Source information: Begin
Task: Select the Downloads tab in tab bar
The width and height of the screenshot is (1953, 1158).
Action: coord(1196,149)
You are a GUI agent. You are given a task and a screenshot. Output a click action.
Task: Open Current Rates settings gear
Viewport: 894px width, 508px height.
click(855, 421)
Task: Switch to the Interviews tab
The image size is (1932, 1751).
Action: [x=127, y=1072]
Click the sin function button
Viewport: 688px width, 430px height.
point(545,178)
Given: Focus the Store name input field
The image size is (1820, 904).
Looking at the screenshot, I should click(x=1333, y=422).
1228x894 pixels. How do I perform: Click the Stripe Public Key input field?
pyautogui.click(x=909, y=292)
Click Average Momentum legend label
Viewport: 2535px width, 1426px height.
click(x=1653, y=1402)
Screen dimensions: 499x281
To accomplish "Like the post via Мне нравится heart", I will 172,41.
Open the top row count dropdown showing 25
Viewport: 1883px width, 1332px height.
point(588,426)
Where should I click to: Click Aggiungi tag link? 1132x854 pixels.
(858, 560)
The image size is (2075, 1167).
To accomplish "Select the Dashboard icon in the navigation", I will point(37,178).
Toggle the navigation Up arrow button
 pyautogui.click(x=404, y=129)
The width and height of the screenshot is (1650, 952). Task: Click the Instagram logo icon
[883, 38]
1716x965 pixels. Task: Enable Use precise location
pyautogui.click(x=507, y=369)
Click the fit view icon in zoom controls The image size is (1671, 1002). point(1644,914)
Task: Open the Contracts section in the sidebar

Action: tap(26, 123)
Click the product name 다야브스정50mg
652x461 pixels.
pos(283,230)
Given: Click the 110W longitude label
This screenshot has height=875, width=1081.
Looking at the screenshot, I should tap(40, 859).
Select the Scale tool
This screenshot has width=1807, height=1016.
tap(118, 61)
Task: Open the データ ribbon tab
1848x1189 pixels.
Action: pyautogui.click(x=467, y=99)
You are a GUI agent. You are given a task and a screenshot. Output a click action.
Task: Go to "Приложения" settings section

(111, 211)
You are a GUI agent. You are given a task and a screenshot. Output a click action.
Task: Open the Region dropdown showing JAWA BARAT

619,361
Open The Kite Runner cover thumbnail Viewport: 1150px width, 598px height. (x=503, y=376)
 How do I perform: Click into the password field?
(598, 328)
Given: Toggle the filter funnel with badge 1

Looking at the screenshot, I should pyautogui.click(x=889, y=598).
Source information: End
*Exercise objective*.
None of the records may be skipped; each is to be repeated exactly.

*Response*.
Task: Select the Downloads tab in tab bar
The width and height of the screenshot is (1953, 1158).
Action: coord(1196,149)
You are a GUI agent. You are given a task and a screenshot. Output a click action.
Task: Open Current Rates settings gear
Viewport: 894px width, 508px height.
click(855, 421)
Task: Switch to the Interviews tab
The image size is (1932, 1751).
Action: [x=127, y=1072]
Click the sin function button
Viewport: 688px width, 430px height.
point(545,178)
Given: Focus the Store name input field
The image size is (1820, 904).
Looking at the screenshot, I should click(x=1333, y=422).
1228x894 pixels. How do I perform: Click the Stripe Public Key input field?
pyautogui.click(x=909, y=292)
Click Average Momentum legend label
Viewport: 2535px width, 1426px height.
click(x=1653, y=1402)
Screen dimensions: 499x281
To accomplish "Like the post via Мне нравится heart", I will 172,41.
Open the top row count dropdown showing 25
Viewport: 1883px width, 1332px height.
point(588,426)
Where should I click to: Click Aggiungi tag link? 1132x854 pixels.
(858, 560)
The image size is (2075, 1167).
To accomplish "Select the Dashboard icon in the navigation", I will point(37,178).
Toggle the navigation Up arrow button
 pyautogui.click(x=404, y=129)
The width and height of the screenshot is (1650, 952). Task: Click the Instagram logo icon
[883, 38]
1716x965 pixels. Task: Enable Use precise location
pyautogui.click(x=507, y=369)
Click the fit view icon in zoom controls The image size is (1671, 1002). point(1644,914)
Task: Open the Contracts section in the sidebar

Action: tap(26, 123)
Click the product name 다야브스정50mg
652x461 pixels.
pos(283,230)
Given: Click the 110W longitude label
This screenshot has height=875, width=1081.
Looking at the screenshot, I should tap(40, 859).
Select the Scale tool
This screenshot has width=1807, height=1016.
tap(118, 61)
Task: Open the データ ribbon tab
1848x1189 pixels.
Action: pyautogui.click(x=467, y=99)
You are a GUI agent. You are given a task and a screenshot. Output a click action.
Task: Go to "Приложения" settings section

(111, 211)
You are a GUI agent. You are given a task and a screenshot. Output a click action.
Task: Open the Region dropdown showing JAWA BARAT

619,361
Open The Kite Runner cover thumbnail Viewport: 1150px width, 598px height. (x=503, y=376)
 How do I perform: Click into the password field?
(598, 328)
Given: Toggle the filter funnel with badge 1

Looking at the screenshot, I should pyautogui.click(x=889, y=598).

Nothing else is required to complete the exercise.